● **WORK INSTRUCTIONS**: Retype every record exactly. Leave the pictures out.

● **DATA EXCERPTS**:
--------------------------------

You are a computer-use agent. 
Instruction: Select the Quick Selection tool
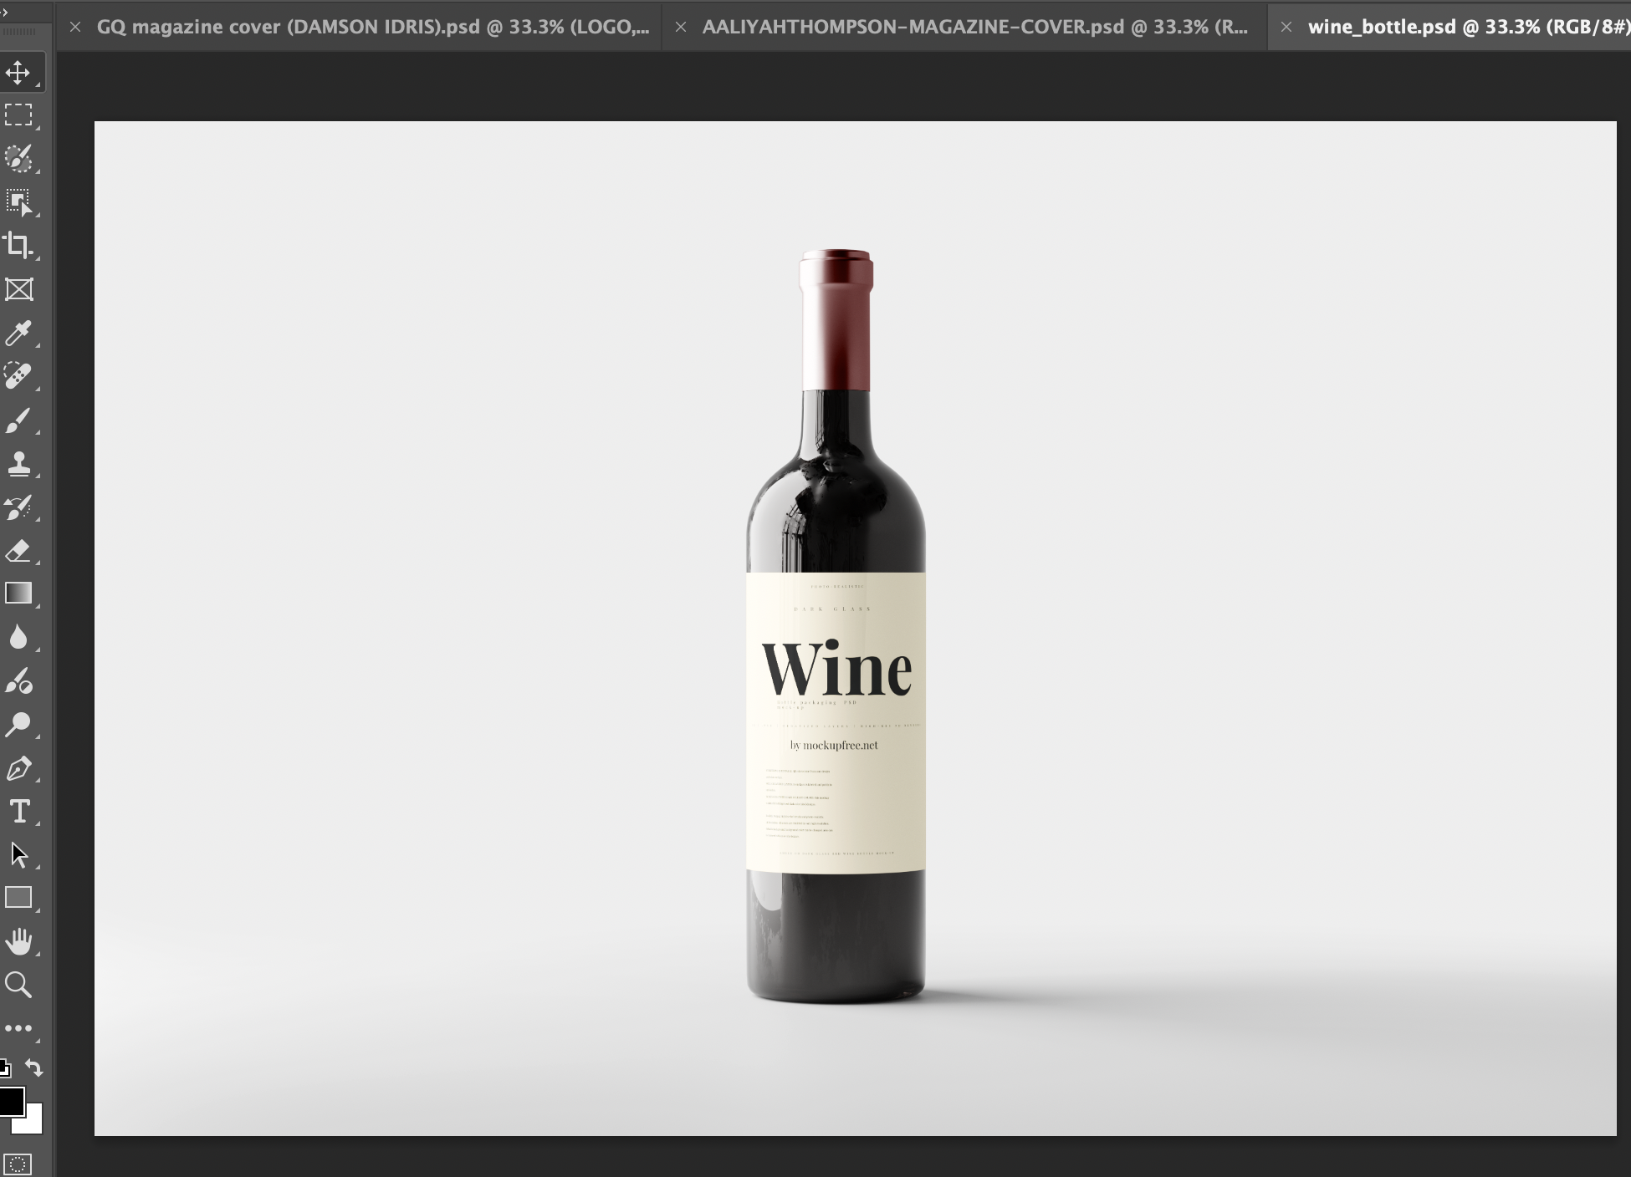point(18,158)
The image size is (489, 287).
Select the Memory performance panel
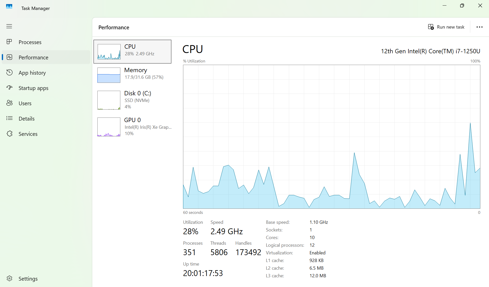[x=132, y=75]
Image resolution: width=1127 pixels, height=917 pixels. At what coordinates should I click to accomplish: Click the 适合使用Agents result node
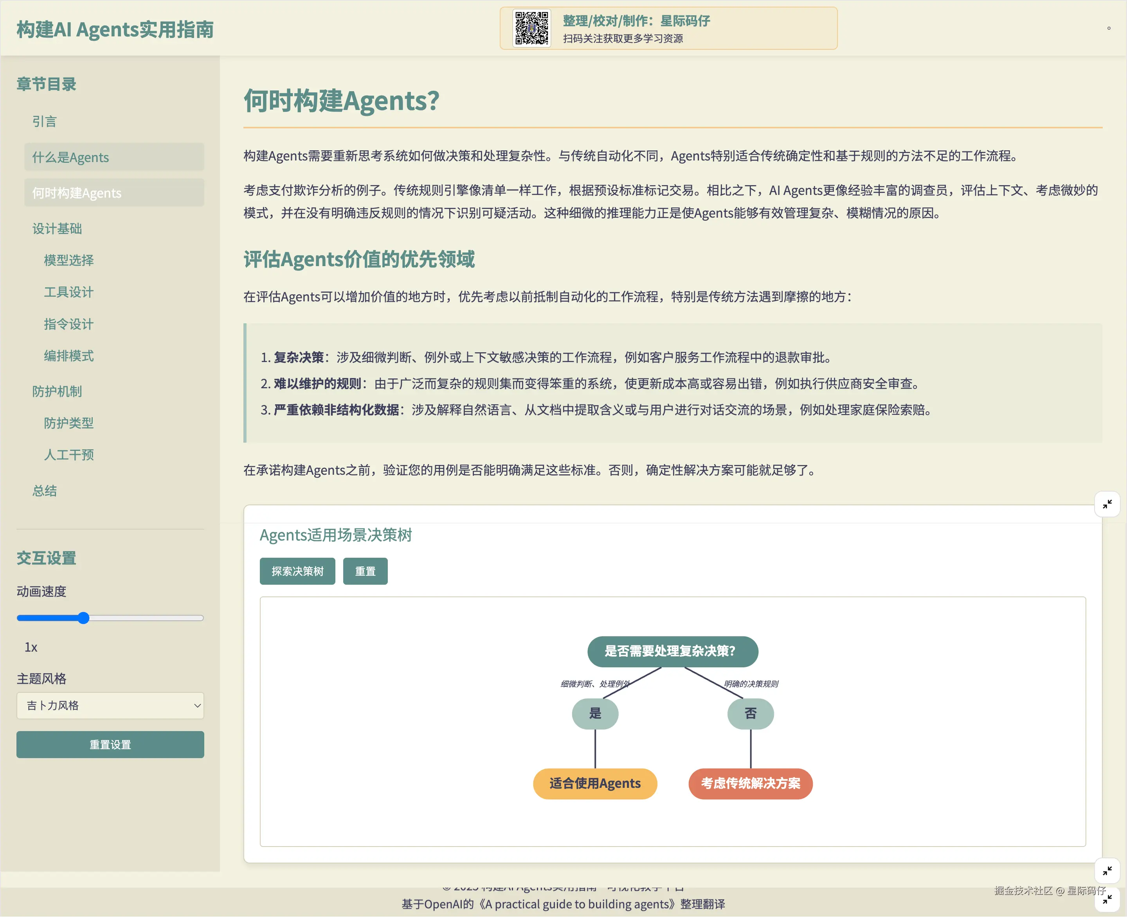(x=595, y=783)
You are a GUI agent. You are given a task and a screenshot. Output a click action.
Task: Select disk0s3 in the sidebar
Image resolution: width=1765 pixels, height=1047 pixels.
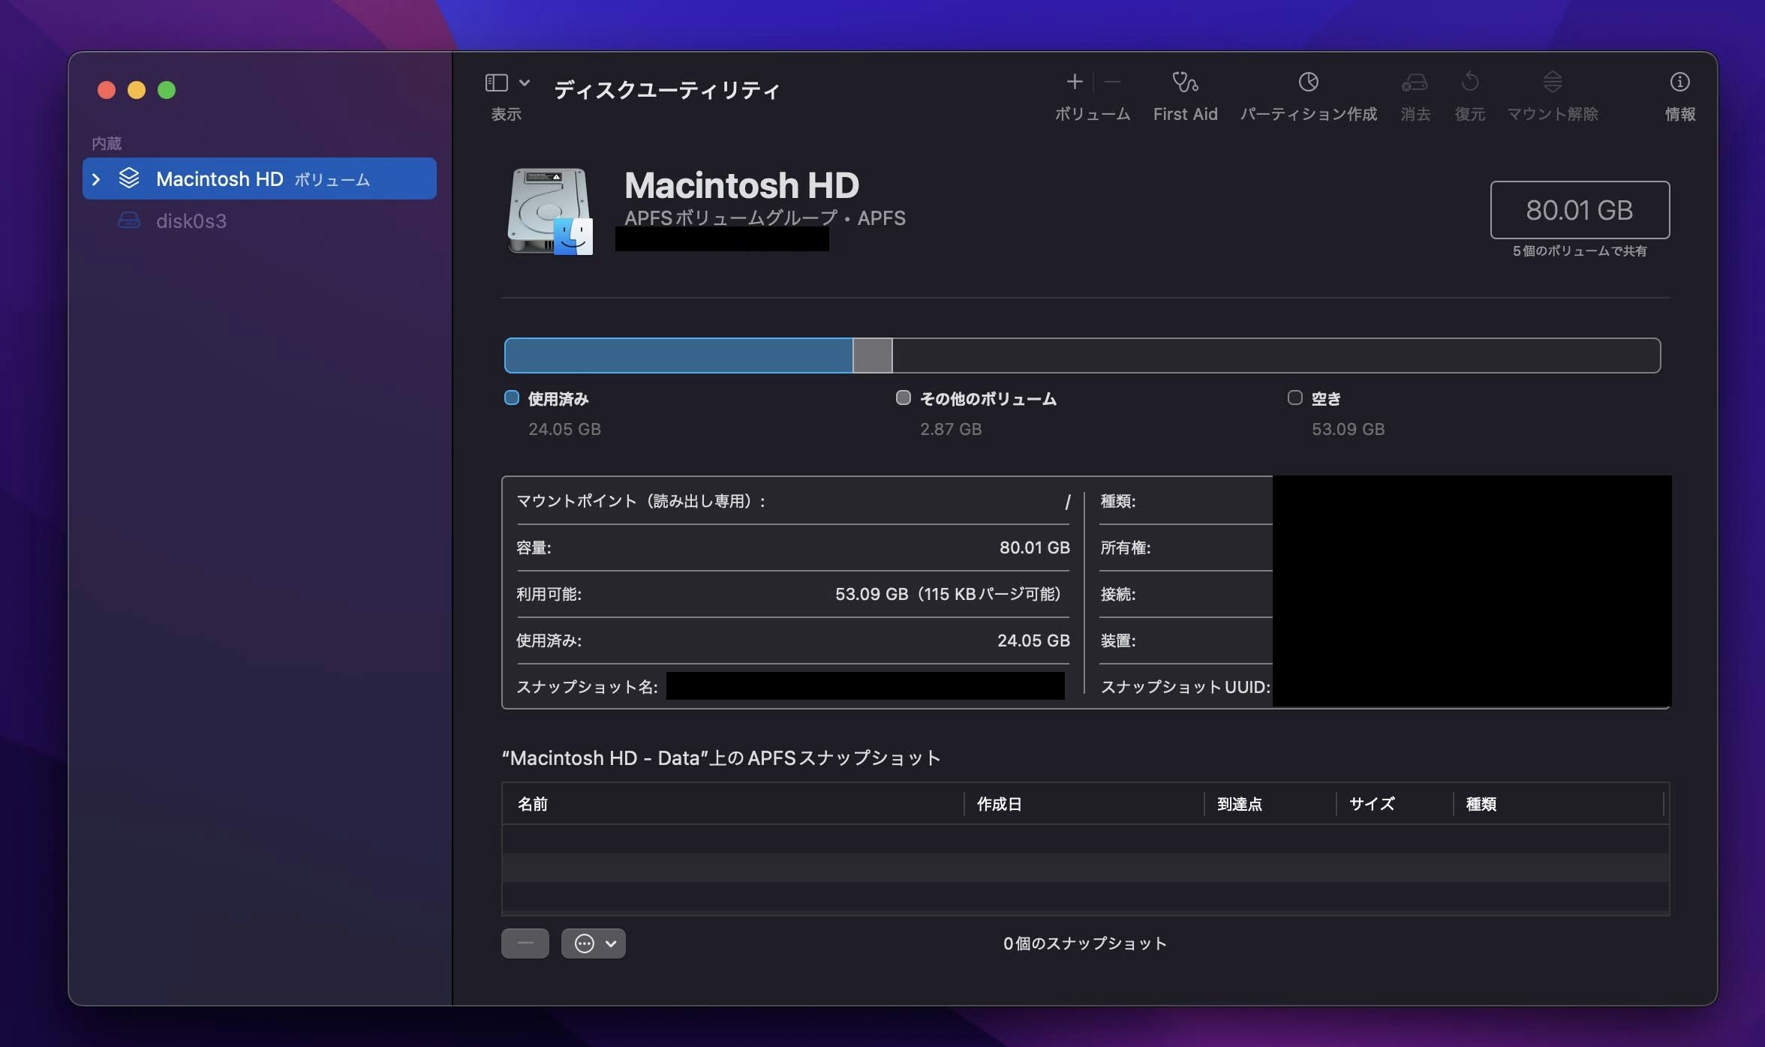(x=190, y=221)
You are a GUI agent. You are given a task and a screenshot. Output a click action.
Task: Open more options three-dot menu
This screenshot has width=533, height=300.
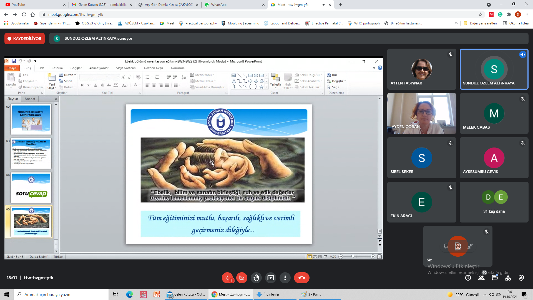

--------------------------------

● **RESULT FOR THIS TASK**:
You are a computer-use agent. 
Instruction: Select the Quick Selection tool
point(18,158)
The image size is (489, 287).
Select the Memory performance panel
[x=132, y=75]
Image resolution: width=1127 pixels, height=917 pixels. At what coordinates should I click to accomplish: Click the 适合使用Agents result node
(x=595, y=783)
You are a GUI agent. You are given a task and a screenshot. Output a click action.
Task: Select disk0s3 in the sidebar
Image resolution: width=1765 pixels, height=1047 pixels.
(x=190, y=221)
You are a GUI agent. You are given a task and a screenshot. Output a click action.
Task: Open more options three-dot menu
This screenshot has width=533, height=300.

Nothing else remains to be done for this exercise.